Almost all pathologically aggregated α-syn in Lewy bodies is phosphorylated at Ser129. Antibodies to Ser129 α-syn are sensitive markers for neuropathologic diagnosis in synucleinopathies. Studies often use Ser129 phosphorylation as a surrogate marker for pathology. Intrigually, inhibitors against Polo-like kinase 2 (PLK2), responsible for α-syn phosphorylation, were explored as a PD drug target. However, PLK2 over-expression surprisingly suppressed neurodegeneration in vivo, challenging expectations. This hints that the physiological role of phosphorylated α-syn at Ser129 is misunderstood.

For the authors of this new publication, under normal physiological conditions, only a small fraction (∼4%) of α-syn is phosphorylated at Ser129. Despite its low frequency, Ser129P is produced during normal metabolism, raising questions about its exclusive pathological role. A recent study suggests that increasing neuronal activity augments Ser129 phosphorylation, implying that it may be linked to an increase in cognitive works and that the role of α-synuclein protein may be to regulate excessive neuronal firing. This suggests that α-syn might have a role in healthy brains, which had not previously been investigated. The researchers give an interesting example: "In hindsight, we hadn't been looking at synuclein phosphorylation the right way, take, for instance, the circuits in the olfactory bulb, which according to our data has high levels of phosphorylated α-synuclein. The nose never stops smelling, so it needs to be active all the time. One hypothesis is that synuclein phosphorylation may have evolved as a safety mechanism to protect neuronal circuits that need to be hyperactive."

The authors systematically examined α-syn Ser129 phosphorylation using various assays, in vivo studies, cell-free assays, mass spectrometry, electron microscopy, and dynamic simulations. when α-synuclein is phosphorylated, its structure changes in a way that promotes interactions with other proteins in healthy brains. The scientists propose a model where Ser129 phosphorylation induces conformational changes at the α-syn C terminus, facilitating its association with functional interacting partners and eliciting α-syn function.

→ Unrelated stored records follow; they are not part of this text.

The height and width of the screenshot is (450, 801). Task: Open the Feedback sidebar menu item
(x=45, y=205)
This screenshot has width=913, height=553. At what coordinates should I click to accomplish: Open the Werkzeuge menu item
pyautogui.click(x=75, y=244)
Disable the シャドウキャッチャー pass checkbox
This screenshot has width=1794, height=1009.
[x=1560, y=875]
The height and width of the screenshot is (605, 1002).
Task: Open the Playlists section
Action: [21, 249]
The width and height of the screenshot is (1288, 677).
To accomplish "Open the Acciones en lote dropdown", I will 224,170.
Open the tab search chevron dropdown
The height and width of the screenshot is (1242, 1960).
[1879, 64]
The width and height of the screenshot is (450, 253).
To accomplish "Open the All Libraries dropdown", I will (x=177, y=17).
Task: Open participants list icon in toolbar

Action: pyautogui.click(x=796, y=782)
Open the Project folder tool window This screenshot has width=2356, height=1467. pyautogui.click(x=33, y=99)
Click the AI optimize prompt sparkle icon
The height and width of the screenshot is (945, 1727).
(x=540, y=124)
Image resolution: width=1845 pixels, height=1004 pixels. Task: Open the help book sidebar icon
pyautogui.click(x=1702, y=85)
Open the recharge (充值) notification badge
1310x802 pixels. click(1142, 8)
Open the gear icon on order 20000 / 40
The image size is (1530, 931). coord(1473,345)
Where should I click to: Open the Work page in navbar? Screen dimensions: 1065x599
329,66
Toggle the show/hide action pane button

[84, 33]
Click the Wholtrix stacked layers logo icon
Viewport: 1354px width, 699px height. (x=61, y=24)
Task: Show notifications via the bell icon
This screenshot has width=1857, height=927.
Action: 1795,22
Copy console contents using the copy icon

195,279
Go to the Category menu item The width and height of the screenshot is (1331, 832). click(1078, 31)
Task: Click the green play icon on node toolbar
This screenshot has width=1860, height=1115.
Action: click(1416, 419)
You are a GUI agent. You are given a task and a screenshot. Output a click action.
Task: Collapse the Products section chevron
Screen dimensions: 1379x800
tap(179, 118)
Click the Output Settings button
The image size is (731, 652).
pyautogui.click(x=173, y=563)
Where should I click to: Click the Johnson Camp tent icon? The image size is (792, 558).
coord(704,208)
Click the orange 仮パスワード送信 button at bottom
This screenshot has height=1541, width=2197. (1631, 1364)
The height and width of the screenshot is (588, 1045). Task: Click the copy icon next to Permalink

Conclusion: The study challenges the view that Ser129 phosphorylation directly causes toxicity and proposes a physiologic role in synaptic function. Yet it is done on cultured cells and in mouse brain tissue, so those findings are far from being confirmed in humans. As we all know you can find contradictory studies in scientific literature and only clinical trials are credible (when authorities do not bypass their findings).